We expect that by solving the kinematic complexity and timing of a stone structuring process with an intelligent, modular tool, the robot can be used much more freely as a design tool with a comparably low stone-specific overhead. This macro-path planning is however still highly challenging, as no commercial solutions for the dynamic structuring of stone are available on the market. Initial virtual simulations of early stone-structuring approaches showed that the large-size of the structuring tool, along with the geometric constraints of traditional chiselling tools, can very quickly lead to unreachable positions, and singularities—thus requiring a capable, dynamic robot simulation environment where such processes can be reliably defined, simulated, and optimized. As such we decided to build upon the flexible KUKA|prc framework (Brell-Cokcan and Braumann 2010) and expanded it at the source code level with new simulation capabilities, improved interpolation algorithms, and multi-core optimizations to more efficiently optimize stone structuring processes. KUKA|prc itself builds upon the visual programming environment Grasshopper and expands the standard modules with a range of robot simulation and control components. As such it is ideal for the usage as a path planning tool for complex technical systems with an easy to use interface.

The path planning is divided in different steps. First, the user designs an idea as described above and receives feedback regarding the applicability of different chisel sizes to the curvature by color-coding each preview position. With this information the designer can decide when to apply a distinct chisel size to a surface point.

For non-planar surfaces, the whole path planning is performed on a scanned mesh representation of the stone. This is necessary because of high production deviations in the machining of stone products, where the tool is continuously ground down by the abrasive stone. These initial offline steps can be performed without a robot.

The first step where the robot is needed is the measuring of the initial stone position. We implemented a measurement system, which was developed in a previous research project (Müller et al. 2014). It is based on a laser triangulation sensor, which captures a number of points on the stone. The points are than matched with a point cloud of the stone and thus the stone is virtually placed in the robot’s simulated workspace.

The robot’s poses are then updated and checked for singularities and other conflicts such as reachability. Due to the geometries of stone processing, the only probable singularities in the process are poses where the fourth axis and sixth axis are aligned. These positions can be resolved if the inclination of the chisel is slightly changed for the corresponding movement instruction. This approach builds upon the new monitoring function of KUKA|prc which exposes much of the simulated robot data for analysis and optimization. For an iterative update of the chisel positions we then coupled the robot simulation with the plugin Hoopsnake. Thus the angle is automatically altered only as much as is absolutely necessary.

As a further step, we plan to implement a module that optimizes the sequence of the single chisel poses in regard to the process time, so that even complex stone products with a high number of chisel positions can be produced efficiently.

7 Conclusion

In this chapter, we have presented our work on the analysis of traditional stone processing techniques and their adaption to an industrial robot. By implementing this knowhow and strategies into the custom soft- and hardware, our research allows designers to be directly involved in the structuring of stone. Changeable parameters such as tool inclination and different design patterns can be adjusted or new stone products can be defined from scratch.

The automated path planning also enables the designer to focus on the design rather than on the intricacies of robotic path planning such as singularities.
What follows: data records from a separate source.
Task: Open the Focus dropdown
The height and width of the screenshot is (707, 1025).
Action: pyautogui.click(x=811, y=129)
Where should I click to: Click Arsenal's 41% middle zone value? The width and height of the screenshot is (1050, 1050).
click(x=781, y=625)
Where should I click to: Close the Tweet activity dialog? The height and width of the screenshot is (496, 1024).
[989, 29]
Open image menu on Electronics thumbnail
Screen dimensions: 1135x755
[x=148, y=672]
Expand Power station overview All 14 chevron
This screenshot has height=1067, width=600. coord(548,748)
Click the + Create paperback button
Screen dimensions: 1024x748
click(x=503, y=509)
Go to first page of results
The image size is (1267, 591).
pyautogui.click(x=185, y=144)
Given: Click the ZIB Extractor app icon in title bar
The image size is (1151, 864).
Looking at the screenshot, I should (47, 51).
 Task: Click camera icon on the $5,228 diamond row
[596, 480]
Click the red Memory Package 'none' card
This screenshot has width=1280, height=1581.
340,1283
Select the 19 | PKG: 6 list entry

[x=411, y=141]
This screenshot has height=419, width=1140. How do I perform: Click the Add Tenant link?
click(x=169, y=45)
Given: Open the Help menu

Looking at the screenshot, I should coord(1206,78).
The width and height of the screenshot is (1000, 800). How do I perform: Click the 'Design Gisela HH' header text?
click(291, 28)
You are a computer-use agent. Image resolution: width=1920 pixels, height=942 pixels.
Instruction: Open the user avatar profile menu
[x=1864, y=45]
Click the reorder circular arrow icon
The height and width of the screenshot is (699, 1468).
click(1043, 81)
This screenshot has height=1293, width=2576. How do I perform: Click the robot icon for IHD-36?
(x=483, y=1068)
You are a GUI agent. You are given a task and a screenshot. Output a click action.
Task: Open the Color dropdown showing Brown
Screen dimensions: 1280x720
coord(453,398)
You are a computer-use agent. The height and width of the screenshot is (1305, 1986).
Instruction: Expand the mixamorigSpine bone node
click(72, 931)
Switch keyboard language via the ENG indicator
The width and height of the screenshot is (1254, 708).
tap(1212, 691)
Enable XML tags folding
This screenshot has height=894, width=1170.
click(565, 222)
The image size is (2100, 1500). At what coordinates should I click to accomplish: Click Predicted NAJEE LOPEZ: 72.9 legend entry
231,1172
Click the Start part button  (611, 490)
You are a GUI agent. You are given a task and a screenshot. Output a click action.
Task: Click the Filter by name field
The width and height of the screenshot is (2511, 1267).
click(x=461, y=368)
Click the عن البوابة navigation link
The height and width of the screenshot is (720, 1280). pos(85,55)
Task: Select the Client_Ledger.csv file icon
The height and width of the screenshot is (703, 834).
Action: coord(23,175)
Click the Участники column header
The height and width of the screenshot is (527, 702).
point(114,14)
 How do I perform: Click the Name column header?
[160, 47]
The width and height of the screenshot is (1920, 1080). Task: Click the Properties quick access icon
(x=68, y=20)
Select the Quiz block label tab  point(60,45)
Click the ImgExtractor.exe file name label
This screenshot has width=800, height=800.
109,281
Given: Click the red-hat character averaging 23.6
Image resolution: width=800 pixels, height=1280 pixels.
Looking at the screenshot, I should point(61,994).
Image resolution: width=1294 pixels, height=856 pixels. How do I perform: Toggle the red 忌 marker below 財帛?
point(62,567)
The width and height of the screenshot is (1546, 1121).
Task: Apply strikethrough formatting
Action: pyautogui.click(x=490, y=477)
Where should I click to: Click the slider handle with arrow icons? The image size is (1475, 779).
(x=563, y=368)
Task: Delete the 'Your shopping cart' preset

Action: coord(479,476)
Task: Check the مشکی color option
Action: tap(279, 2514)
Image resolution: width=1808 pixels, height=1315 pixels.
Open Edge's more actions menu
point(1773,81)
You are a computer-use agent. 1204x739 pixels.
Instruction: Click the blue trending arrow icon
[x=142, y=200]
Thus we have developed a competitive approach that will enable a broader user group to apply traditional stone processing techniques. Our further work will focus on the optimisation of the shown technique, the adaption of other techniques, and new robot control interfaces for dynamic processes (Braumann and Brell-Cokcan 2015). Furthermore, we will optimize the process speed by analysing and optimising the dynamic behaviour of the robot and tool.